Obama ha promesso di essere in nemico di Wall Street ma, per realismo e pragmatismo fino ad oggi non si è atteggiato proprio da nemico.
C'è sicuramente da considerare che il contesto in cui governa è molto particolare ma in ogni caso abbiamo visto che i soldi contano, eccome!
Anche in Europa, al Parlamento europeo ogni giorno deputati assistono ad incontri con dei lobbisti per qualsiasi richiesta e genere.
L'esempio lampante è accaduto nel corso del diffondersi del virus H1N1, la suina per intenderci.
Improvvisamente però, su tutti i media, giornali, tg l'espressione "febbre suina" è scomparsa e quasi nessuno la menzionava indicando una più corretta e saggia espressione della medicina: virus H1N1 appunto.
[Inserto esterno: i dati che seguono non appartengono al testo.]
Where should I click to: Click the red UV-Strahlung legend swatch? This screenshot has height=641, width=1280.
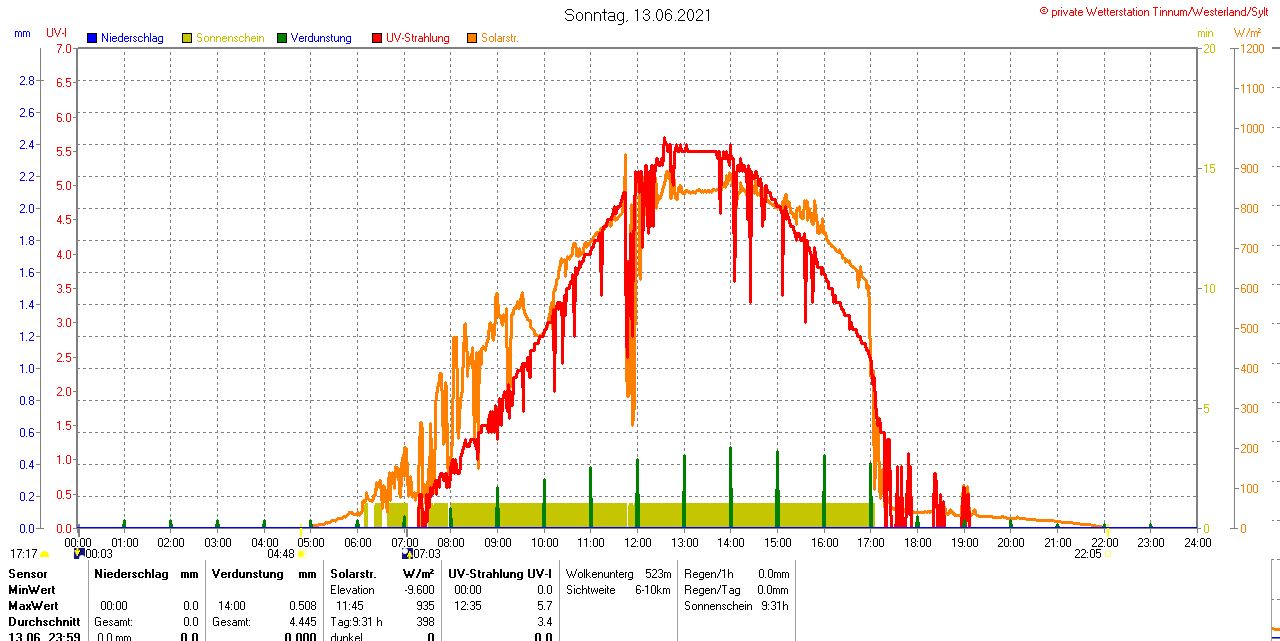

Questo è accaduto perchè una potentissima lobby di produttori di maiale europei ha svolto un'operazione di pressione e convincimento, anche in cambio di soldi ovviamente, su tutti i centri di ricerca europei, le università e su tutto il mondo scientifico affinchè si decidessero a dare un nome che non menzionasse la parola "suina".
In questo modo le persone non avrebbero più comprato carne di maiale perchè considerata a rischio col conseguente danno finanziario incalcolabile.